STATED PROBLEM A
According to the vulnerability description, which macOS version fixes the memory corruption issue?
STATED PROBLEM B
Please reproduce a passage from the vulnerability description word for word, starting with "This metric reflects" and going on through "exploit the vulnerability.".

--- Start of QUOTED TEXT ---

A memory corruption issue was addressed with improved memory handling. This issue is fixed in iOS 13.3.1 and iPadOS 13.3.1, macOS Catalina 10.15.3, tvOS 13.3.1, watchOS 6.1.2. An application may be able to execute arbitrary code with kernel privileges.

CVE Informations

Related Weaknesses

CWE-ID Weakness Name Source
CWE-787 Out-of-bounds Write
The product writes data past the end, or before the beginning, of the intended buffer.

Metrics

Metrics Score Severity CVSS Vector Source
V3.1 7.8 HIGH CVSS:3.1/AV:L/AC:L/PR:N/UI:R/S:U/C:H/I:H/A:H

Base: Exploitabilty Metrics

The Exploitability metrics reflect the characteristics of the thing that is vulnerable, which we refer to formally as the vulnerable component.

Attack Vector

This metric reflects the context by which vulnerability exploitation is possible.

Local

The vulnerable component is not bound to the network stack and the attacker’s path is via read/write/execute capabilities.

Attack Complexity

This metric describes the conditions beyond the attacker’s control that must exist in order to exploit the vulnerability.

Low

Specialized access conditions or extenuating circumstances do not exist. An attacker can expect repeatable success when attacking the vulnerable component.

Privileges Required

This metric describes the level of privileges an attacker must possess before successfully exploiting the vulnerability.

None

The attacker is unauthorized prior to attack, and therefore does not require any access to settings or files of the vulnerable system to carry out an attack.

User Interaction

This metric captures the requirement for a human user, other than the attacker, to participate in the successful compromise of the vulnerable component.

--- End of QUOTED TEXT ---
--- Start of DATA EXTRACT ---

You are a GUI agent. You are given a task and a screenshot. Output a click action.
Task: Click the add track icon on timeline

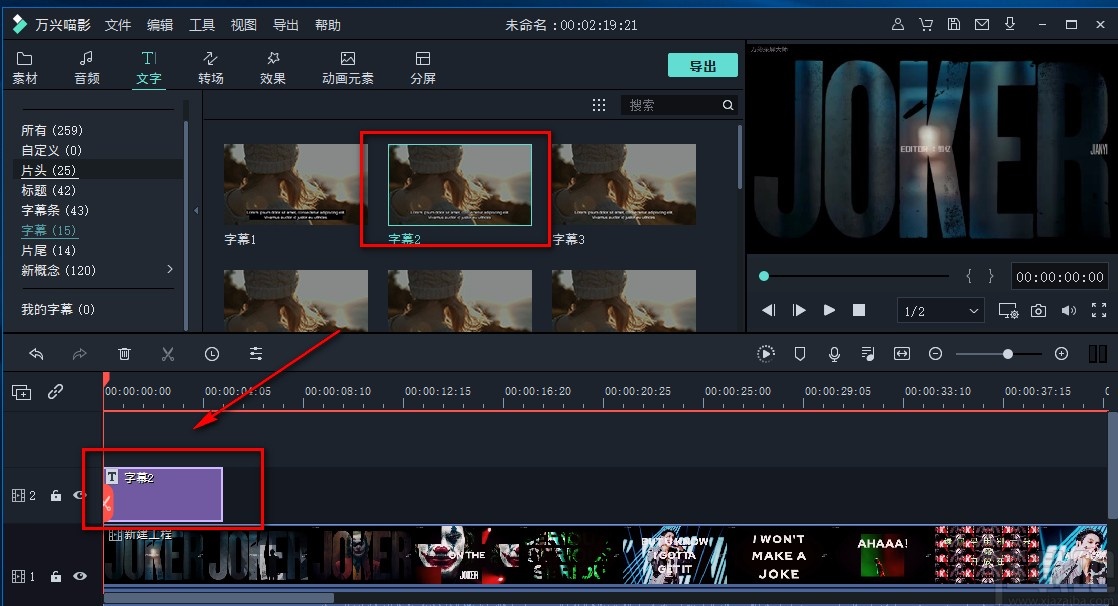click(x=21, y=392)
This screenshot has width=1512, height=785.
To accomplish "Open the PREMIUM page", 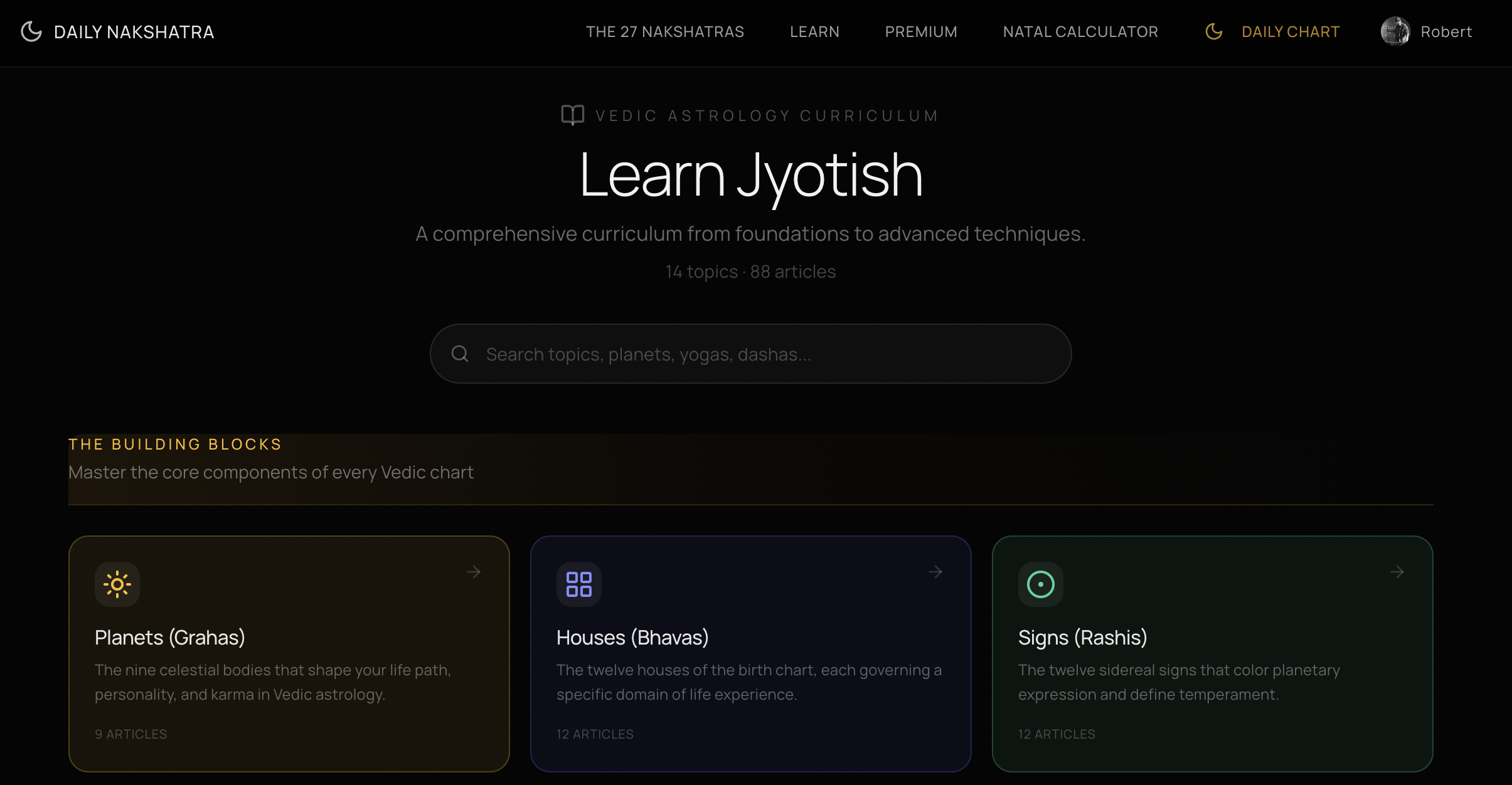I will tap(920, 31).
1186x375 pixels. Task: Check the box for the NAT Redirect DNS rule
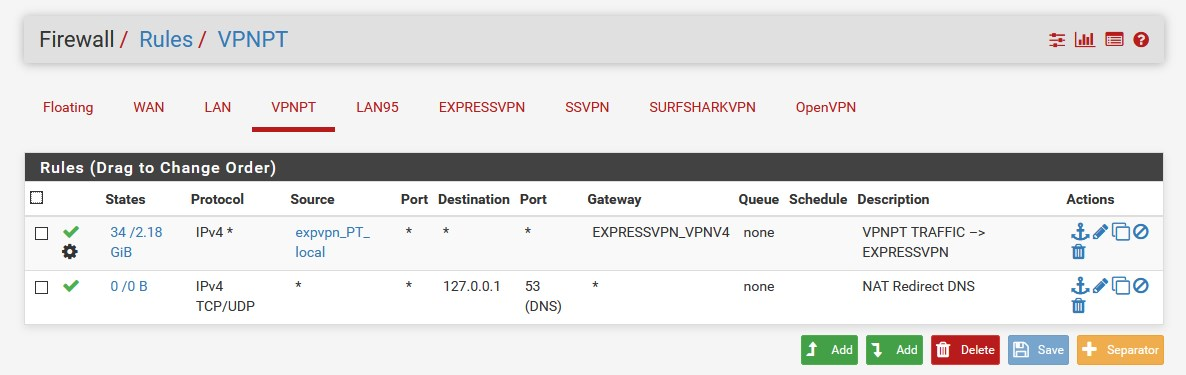coord(42,287)
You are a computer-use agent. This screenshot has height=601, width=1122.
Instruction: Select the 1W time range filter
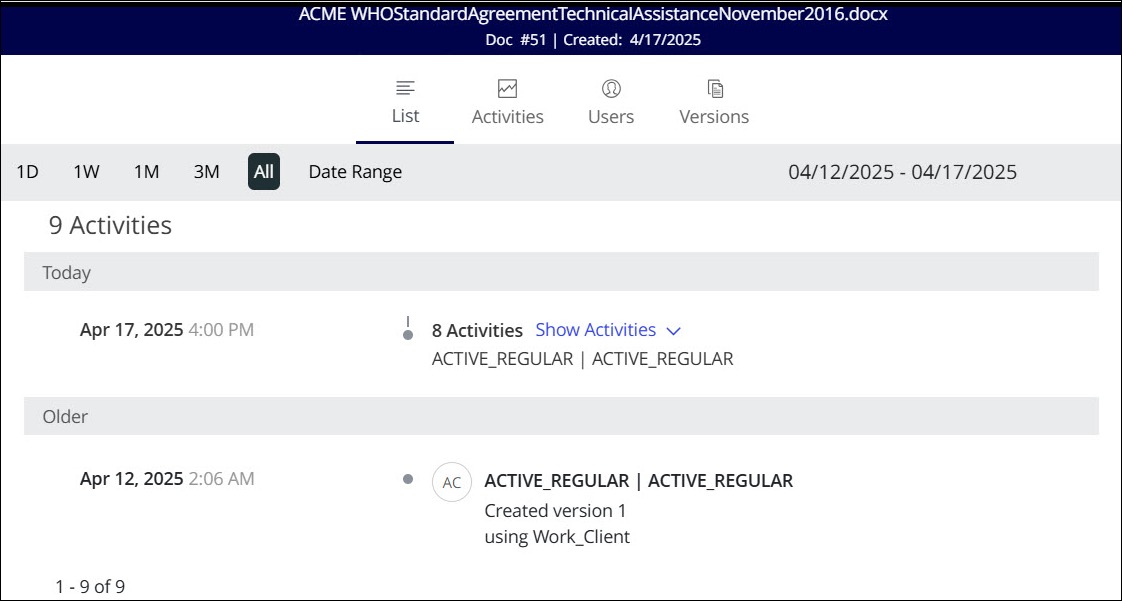(x=86, y=172)
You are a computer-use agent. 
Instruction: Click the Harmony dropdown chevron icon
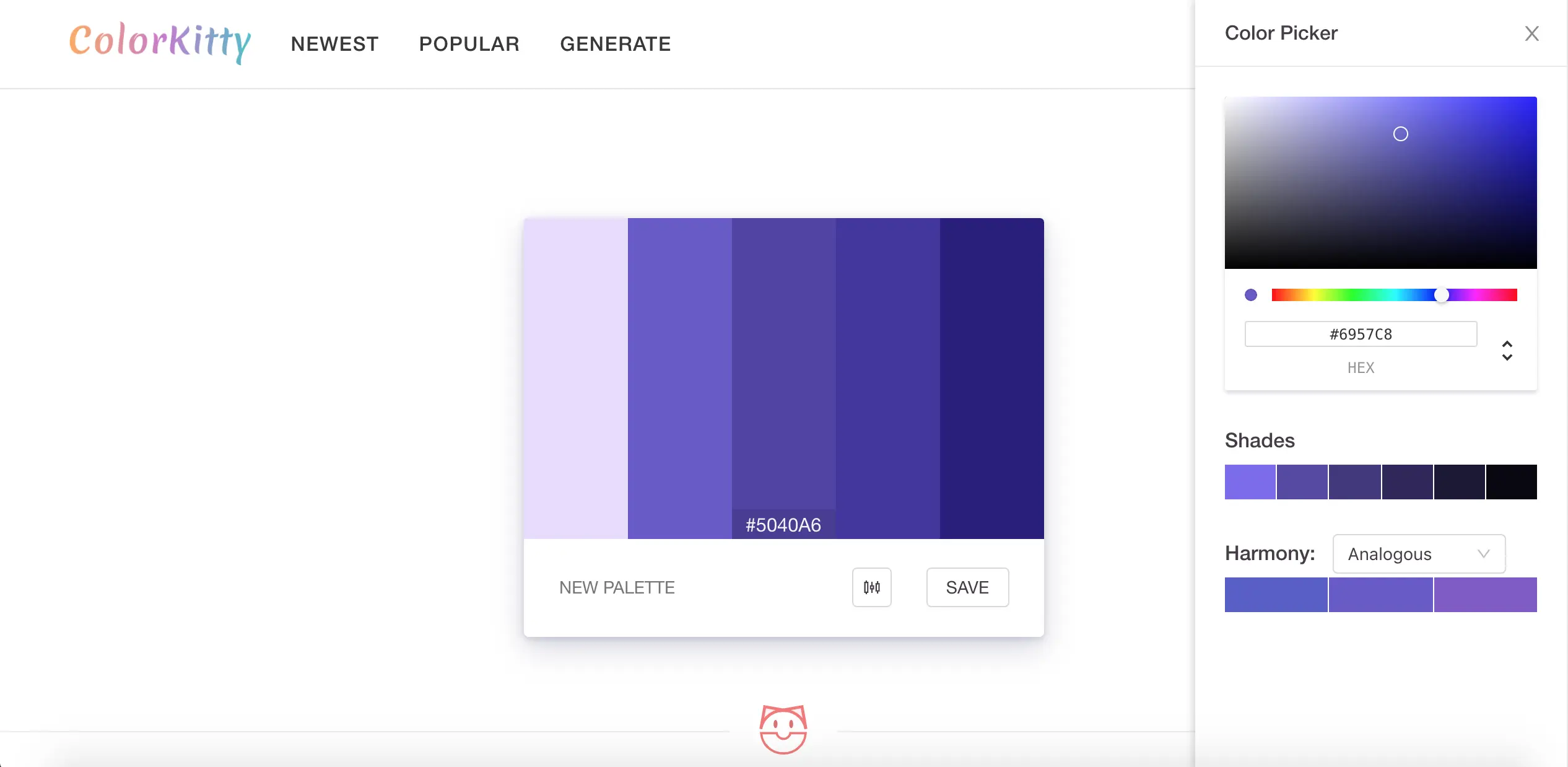pos(1484,554)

--- End of DATA EXTRACT ---

EXERCISE RESULT A
macOS Catalina 10.15.3

EXERCISE RESULT B
This metric reflects the context by which vulnerability exploitation is possible.

Local

The vulnerable component is not bound to the network stack and the attacker’s path is via read/write/execute capabilities.

Attack Complexity

This metric describes the conditions beyond the attacker’s control that must exist in order to exploit the vulnerability.